We have shown that mortalities due to OsHV-1 are strongly linked to water temperature. Observations of environmental conditions during outbreaks in affected estuaries in NSW since 2010 have now been confirmed under controlled laboratory conditions.

de Kantzow M, Hick P, Becker JA and Whittington RJ (2016). Effect of water temperature on mortality of Pacific oysters Crassostrea gigas associated with microvariant ostreid herpesvirus 1 (OsHV-1 μVar). Aquaculture Environment Interactions 8: 419-428.

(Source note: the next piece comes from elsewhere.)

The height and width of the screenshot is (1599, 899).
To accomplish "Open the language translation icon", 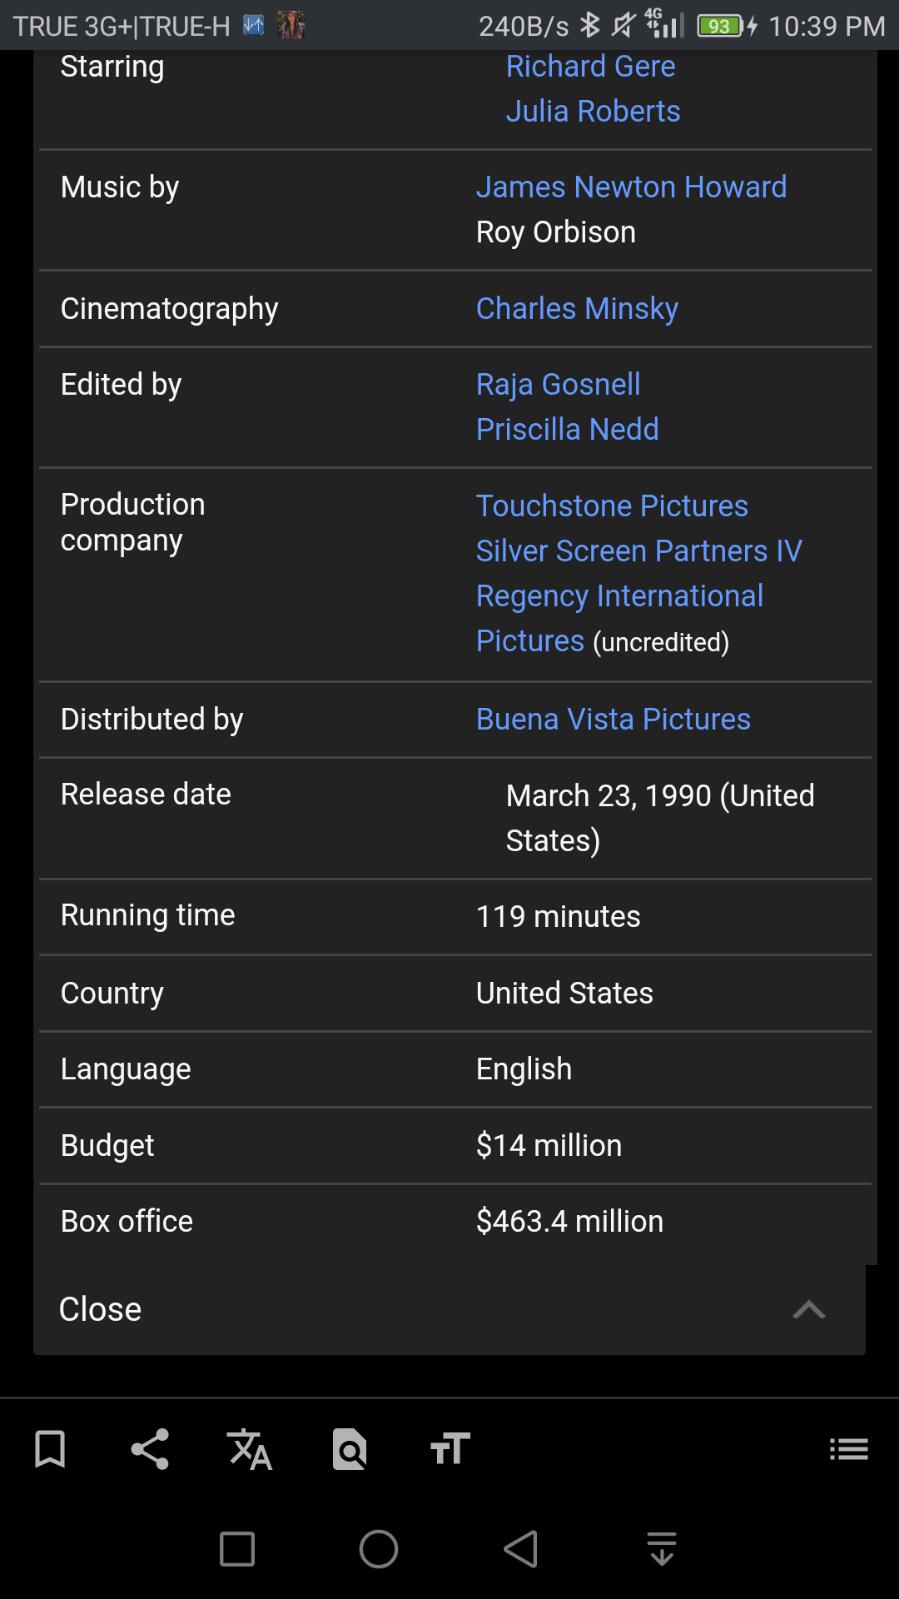I will click(x=249, y=1449).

Summary: The ostreid herpesvirus 1 microvariant (OsHV-1 μVar) causes mass mortality of Pacific oysters Crassostrea gigas. Water temperature can directly influence the incidence of disease or correlate with seasonal changes in the environment and oyster physiology that modify the susceptibility of the oysters to disease. The effect of water temperature was evaluated in controlled laboratory conditions by intramuscular injection of OsHV-1 μVar after acclimation of 8 mo old spat and 17 mo old adult oysters at 4 different temperatures (14, 18, 22 and 26°C). Mortality was 84 and 77% at 26 and 22°C, respectively, compared to 23% at 18°C and nil at 14°C. There was a statistically significant interaction between the dose of OsHV-1 μVar and water temperature. At 18°C, mortality occurred exclusively at a dose of 1 million OsHV-1 μVar genome copies per oyster whereas at the higher temperatures, oysters challenged with 1 thousand copies per oyster also died. Mortality did not occur at 14°C and OsHV-1 μVar was detected in tissues of only 1% of the oysters after 14 d. When accounting for temperature and dose, spat (8 mo) were 2.7 times more likely to die than adults (17 mo). Our study confirms a direct effect of water temperature on infection and disease caused by OsHV-1 μVar. We identified a threshold water temperature of between 14 and 18°C below which productive infection does not occur and the requirement for a higher dose of OsHV-1 μVar to initiate infection at 18°C than at 22°C. These results have implications for predicting and managing disease outbreaks caused by OsHV-1 μVar.